Si la mujer por un sentimiento de pudor no revela la primera su intención, se conforma a gusto con que el hombre inicie el ataque. Excesiva confianza pone en las gracias de su persona el mancebo que espera que la mujer se anticipe al ruego. Es él quien ha de comenzar, quien ha de dirigirle la palabra, expresando esas tiernas solicitudes que ella acogerá con agrado. Para obtener su aquiescencia, ruega; es lo único que ella exige; declárale el principio y la causa de tu inclinación. Júpiter se mostraba siempre rendido con las antiguas heroínas, y con todo su poder no consiguió que ninguna se le ofreciese primero. Mas si ves que tus rendimientos sólo sirven para hincharla de orgullo, desiste de tu pretensión y vuelve atrás los pasos. Muchas suspiran por el placer que huye y aborrecen al que se les brinda; insta con menos fervor y dejarás de parecerle importuno. No siempre han de delatar tus agasajos la esperanza del triunfo; en ocasiones conviene que el amor se insinúe disfrazado con el nombre de amistad.
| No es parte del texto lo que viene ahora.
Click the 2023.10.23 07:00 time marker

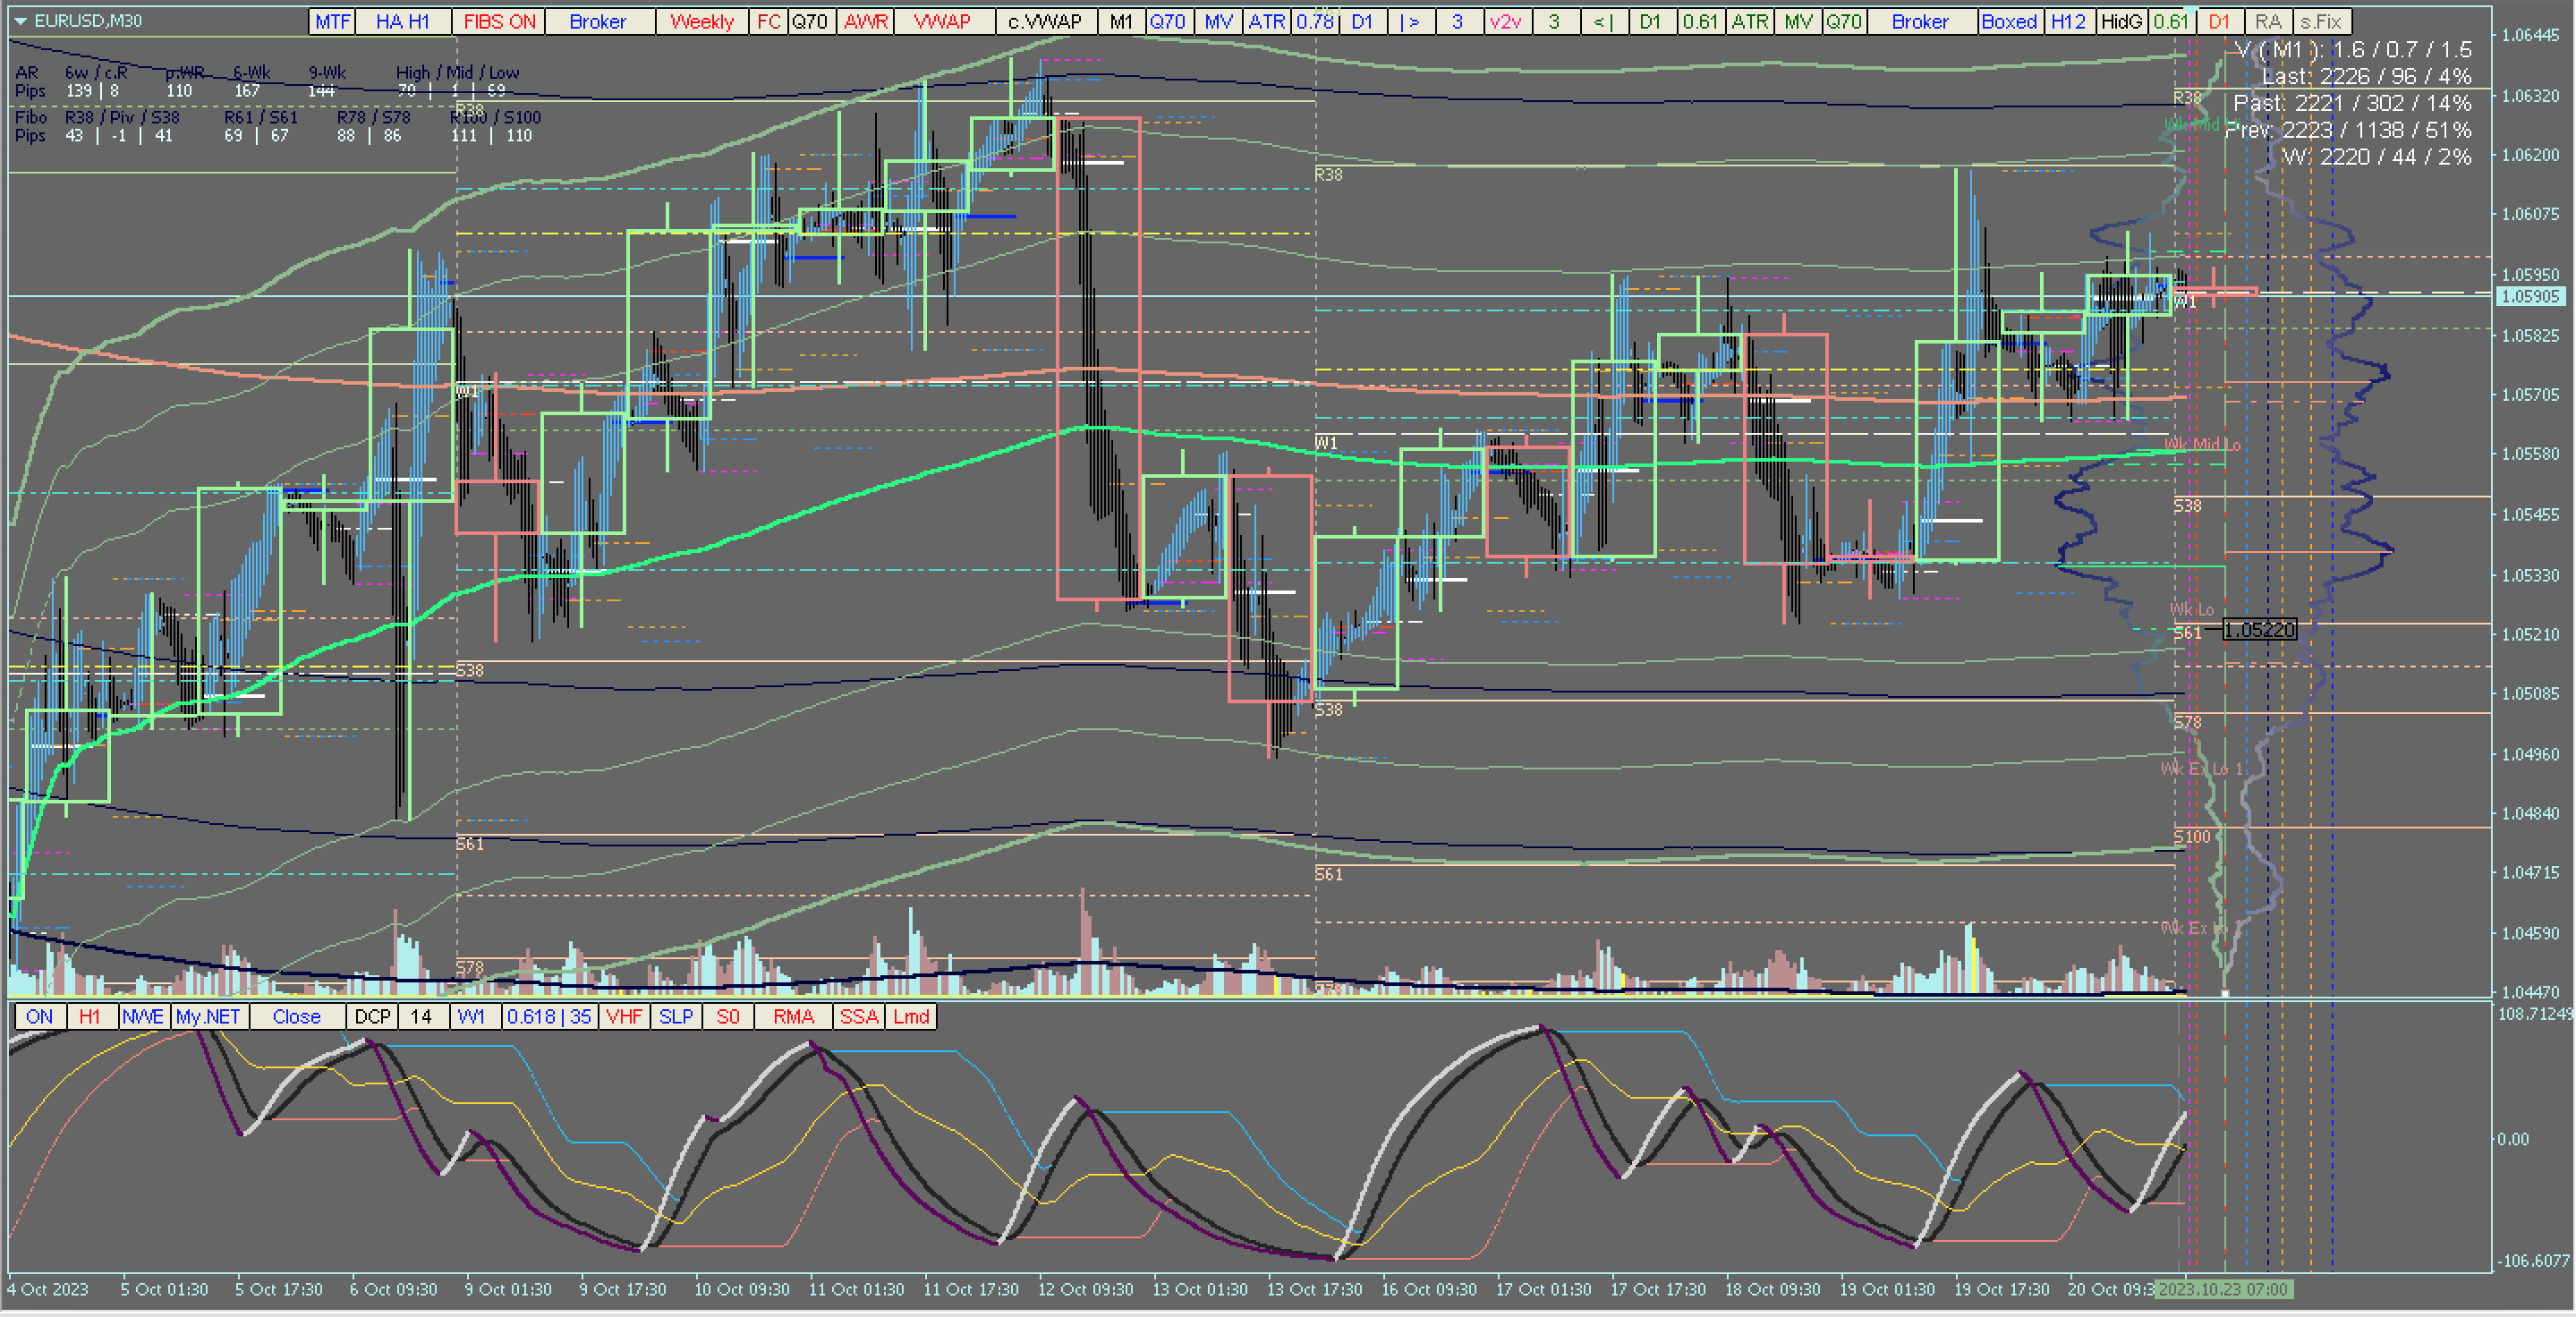(x=2223, y=1289)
He visto más de una mujer intratable sucumbir a esta prueba, y al que antes era su amigo convertirse por fin en su amante.

Un cutis muy blanco no dice bien al marino, que lo debe tener tostado por las aguas salobres y los rayos del sol, y tampoco al labriego que sin descanso remueve la tierra a la intemperie con la reja o los pesados rastrillos; y sería vergonzoso que tu cuerpo resplandeciese de blancura persiguiendo con afán la corona del olivo. El amante ha de estar pálido; es el color que publica sus zozobras, y el que le cuadra, aunque muchos sigan diferente opinión. Con pálido rostro perseguía Orión por las selvas a Lirice, y pálido estaba Dafnis por los desvíos de una Náyade cruel. Que la demacración pregone las angustias que sufres, y no repares en cubrir con el velo de los enfermos tus hermosos cabellos. Las cuitas, la pena que nace de un sentimiento profundo y las noches pasadas en vela aniquilan el cuerpo de las jóvenes; para lograr tu intento has de convertirte en un ser digno de lástima, tal que quien te vea exclame al punto: «Está enamorado.»
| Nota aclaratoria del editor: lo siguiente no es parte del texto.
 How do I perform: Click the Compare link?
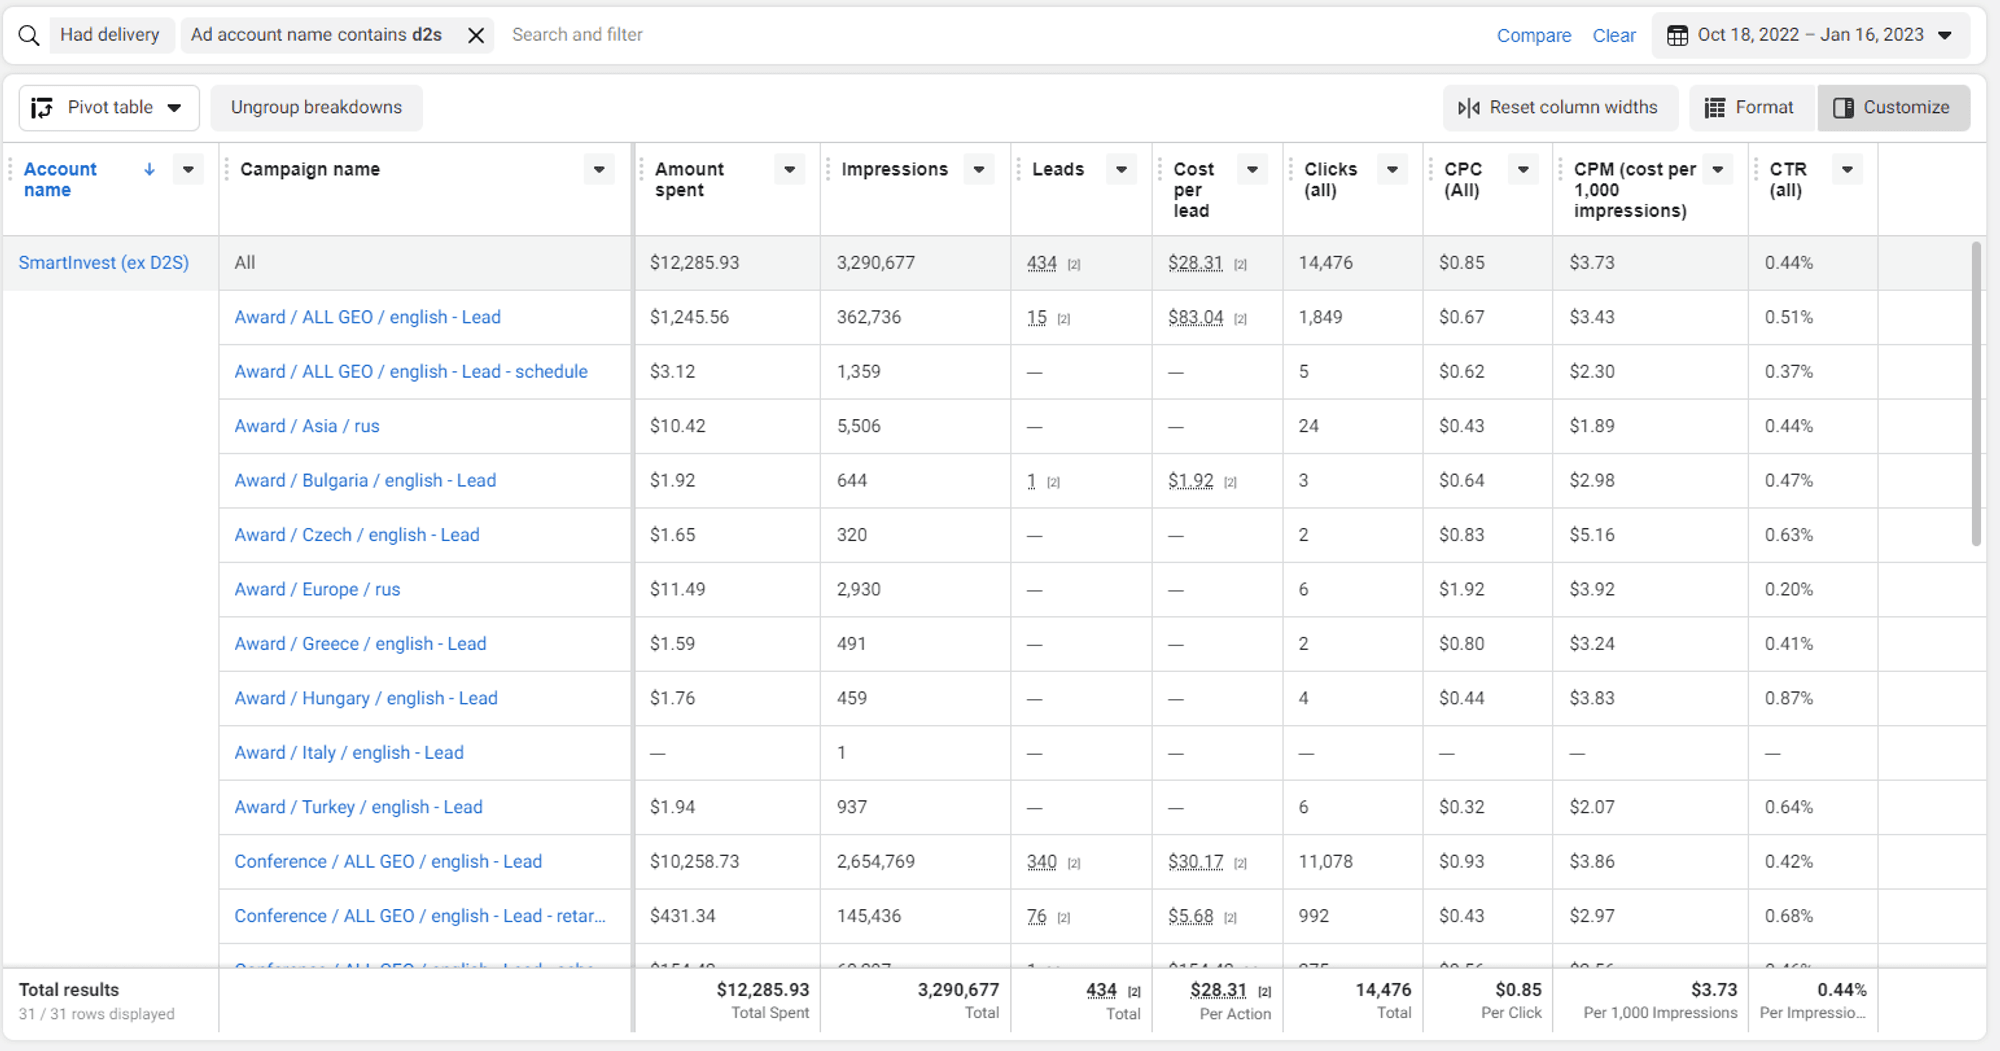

¿Lamentaré la confusión que reina al apreciar lo justo y lo injusto, o más bien os la aconsejaré? La amistad, la buena fe, son entre nosotros nombres sin sentido. ¡Qué dolor!; es peligroso ensalzar a la que amas en presencia del amigo; como estime merecidas tus alaban zas, trata de quitártela. Mas Patroclo -dirás- no mancilló el lecho de Aquiles, y Fedra conservó su pudor al lado de Piritoo. Pílades amó castamente a Hermíone, como Febo a Palas, como los gemelos Cástor y Pólux a su hermana Helena. Si alguien espera hoy ejemplos semejantes, espere coger los frutos del tamariz y encontrar la miel en la corriente de un río. Nos atrae con fuerza la culpa; cada cual atiende a sus placeres, y le resultan más intensos gozándolos a costa de un desdichado. ¡Qué maldad!; no es al enemigo al que ha de temer el amante; guárdate de los que consideras adictos a tu persona, y vivirás seguro; desconfía del pariente, del hermano y del caro amigo, porque todos te infundirán graves sospechas.
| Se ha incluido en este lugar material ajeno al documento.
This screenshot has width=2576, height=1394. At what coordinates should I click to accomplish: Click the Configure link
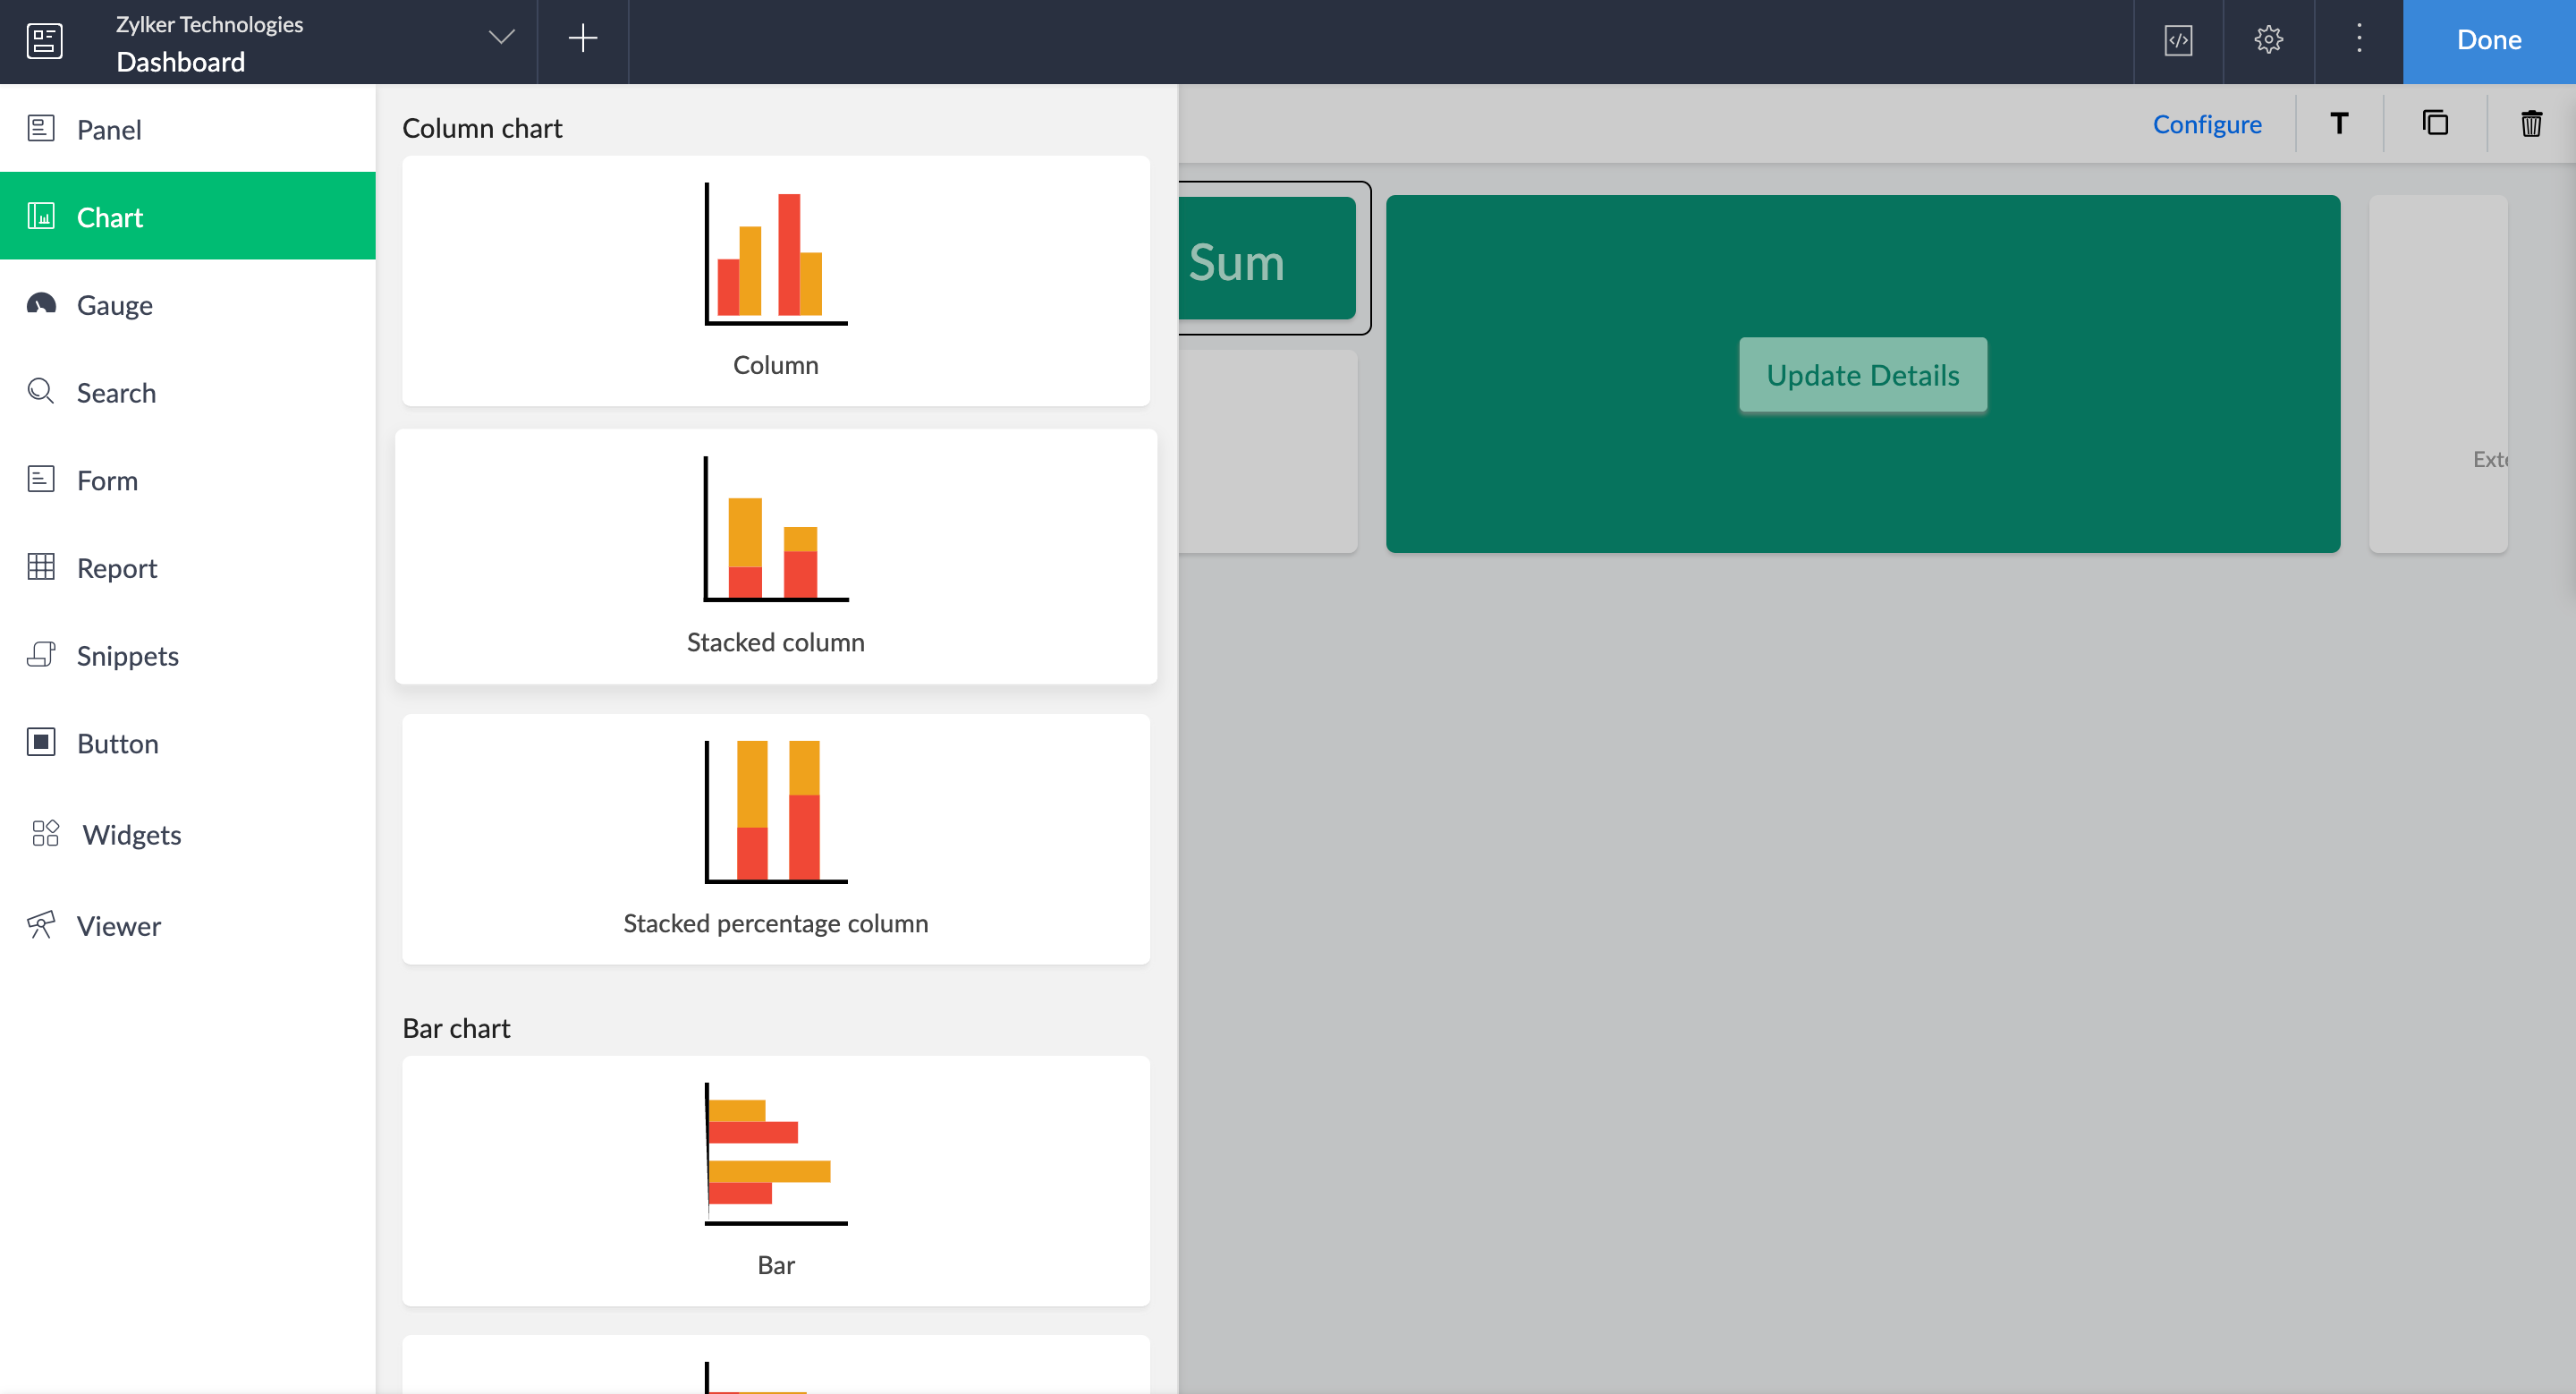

Iba a terminar, pero como son tan varios los temperamentos de la mujer, hay mil diversas maneras de dominarla. No todas las tierras producen los mismos frutos: la una conviene a las vides, la otra a los olivos, la de más allá a los cereales. Las disposiciones del ánimo varían tanto como los rasgos fisonómicos; el que sabe vivir se acomoda a la variedad de los caracteres, y como Proteo, ya se convierte en un arroyo, fugitivo, ya en un león, un árbol o un cerdoso jabalí. Unos peces se cogen con el dardo, otros con el anzuelo, y los más yacen cautivos en las redes que les tiende el pescador. No uses el mismo estilo con mujeres de diferentes edades: la cierva cargada de años ve desde lejos los lazos peligrosos. Si pareces muy avisado a las novicias y atrevido a las gazmoñas, unas y otras desconfiarán de ti, poniéndose a la defensiva. De ahí que la que teme entregarse a un mozo digno, venga tal vez a caer en los brazos de un pelafustán.

He concluído una parte de mi trabajo, otra me queda por emprender: echemos aquí el áncora que sujete la nave.